(NOTI-RIO) Tras una reunión clave en Río Colorado con la Federación de Entidades Rurales y representantes de las sociedades rurales de toda la provincia, el gobernador Alberto Weretilneck expresó con contundencia su rechazo a la medida del Senasa que pretendía levantar la histórica barrera sanitaria al sur del río Colorado. La decisión, calificada por el mandatario como “absolutamente inconsulta, arbitraria y muy poco federal”, generó una inmediata reacción tanto política como productiva en la región.
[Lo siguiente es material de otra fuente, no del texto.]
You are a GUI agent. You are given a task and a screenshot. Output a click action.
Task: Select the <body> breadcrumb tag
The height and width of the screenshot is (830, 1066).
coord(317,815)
“La medida atentaba contra uno de los mayores logros sanitarios de la Patagonia: nuestra condición de zona libre de fiebre aftosa sin vacunación. No solo está en juego la calidad de nuestra carne, sino también la sanidad de toda nuestra producción frutícola, como peras, manzanas y cerezas”, aseguró Weretilneck, visiblemente molesto con el proceder del Estado Nacional.
La reacción en bloque de los gobernadores patagónicos, junto con la fuerte presión de las entidades rurales, logró revertir provisoriamente la disposición del Senasa. Pero desde el Ejecutivo provincial ya se han delineado los próximos pasos: se convocará a legisladores provinciales y nacionales, y se exigirá la derogación definitiva de la medida. El objetivo, según explicó el gobernador, es habilitar una mesa de diálogo que contemple una verdadera perspectiva federal.
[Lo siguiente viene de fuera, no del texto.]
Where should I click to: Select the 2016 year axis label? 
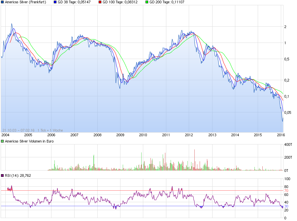[x=281, y=135]
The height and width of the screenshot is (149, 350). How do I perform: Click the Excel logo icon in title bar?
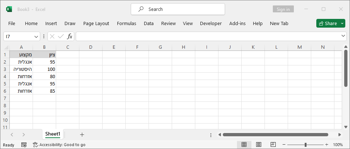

“No se trata de encerrarnos en un privilegio regional, sino de elevar el estándar sanitario del resto del país. Brasil, Paraguay, Chile ya son libres de aftosa sin vacunación. ¿Por qué no también Buenos Aires, La Pampa o Mendoza?”, planteó Weretilneck, proponiendo un cambio de enfoque que fortalezca a toda la producción nacional.
Consultado sobre el argumento de que el levantamiento de la barrera podría abaratar los precios de la carne, el gobernador fue categórico: “Es una falacia. En Río Colorado, que está justo al sur del límite, el precio de la carne no es más bajo. El 65% de la carne con hueso ya proviene del norte, y aún así los precios no bajan. Lo que sí bajaría es la calidad y la sostenibilidad de nuestra industria cárnica local”.
Con estas declaraciones, el gobernador dejó en claro que el conflicto sanitario se ha transformado en un tema de soberanía productiva y de defensa de la identidad patagónica. “Esto no es solo por la carne. Es por toda nuestra economía regional. Y vamos a defenderla con todo lo que esté a nuestro alcance”, cerró.